Which brings me to a little calculation. Ten thousand hours gives us about five years of work, seven days a week, five hours per day. I don't think it is achievable. So let's add a year to compensate, and still, it will require a lot of integrity and stamina to master skills. I started to use Photoshop daily in 1994. It was version 2.0 with no layers - twenty-five years later, I am still using it but not as often. Instead, I use Sketch most of the time. I am not a Photoshop master. I know that. There are many functions I am not even aware of, but over the years, I can say I have become better and better. At the same time, the need to plan even the simplest modification disappeared with layers. The ability to edit text was added, and the endless copy/paste was no more. Practice makes perfect. But how do you measure your success when there is not enough time to practice? All the prototyping tools we are using now were not available five years ago. Not a chance to put ten thousand hours into mastering it. It is a moving target. Before you can say that you know it, it will be gone, replaced by another, better(?) tool.

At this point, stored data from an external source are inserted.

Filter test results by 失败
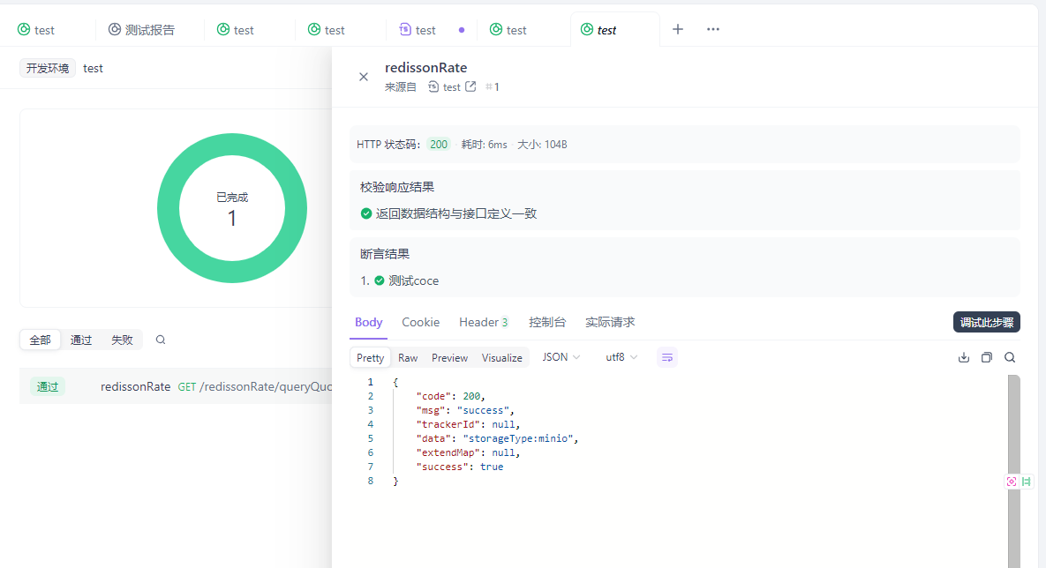tap(122, 340)
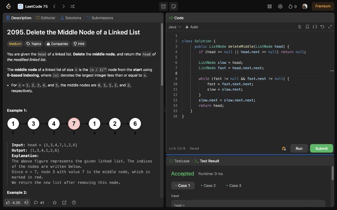Open the Java language dropdown

coord(174,27)
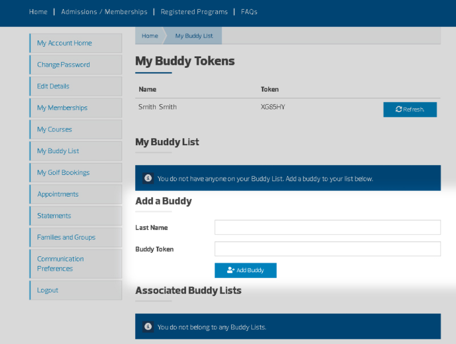Open Communication Preferences in sidebar
Viewport: 456px width, 344px height.
[60, 264]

At the same time, those technical tools are now less complicated. A lot of foundational knowledge is replaced by smart algorithms. Plenty of presets make designers lives much more straightforward. What is then that you need to measure when someone asks for an assessment? Technical skills? Knowledge? Application? Boundaries are blurred. Designers learn to code and engineers are good at spotting design inconsistencies. Knowing Photoshop and Illustrator is not enough if you want to call yourself a designer. All the motion tools need to be added to your tool belt. Many shared principles govern them, but there is always something new.
One of our clients asked the other day - how can we show changes in the use of skill over a given time? For me, the more significant challenge is what type of data we should look at and where this data will come from? As the time compresses annual reviews become useless. It is almost as you need to "monitor vital signals" of the skill profile—taking a pulse of your talents. But again, what to measure? The application or the result? Or the ability to communicate with others and the effect of collaboration where skills merge and add to the overall performance.
We have become passive consumers of information. It is not that hard to clock hundreds of hours on Youtube or Instagram. And there is still TV. I guess some people keep watching it. If you remove time spent on information channels and social media, then the ability to master something quickly fades away. There is not enough time left. Combined with the speed of how everything is disrupted, we have a situation when we are ok at many things but far from being great at any. It takes time to become a master and time is in short supply. So the better we are at identifying skill gaps and finding learning resources, our chances of getting one thousand hours under the belt are real, but ten thousand hours? I don't think so, besides, what is the point? Things will look very, very different in five years.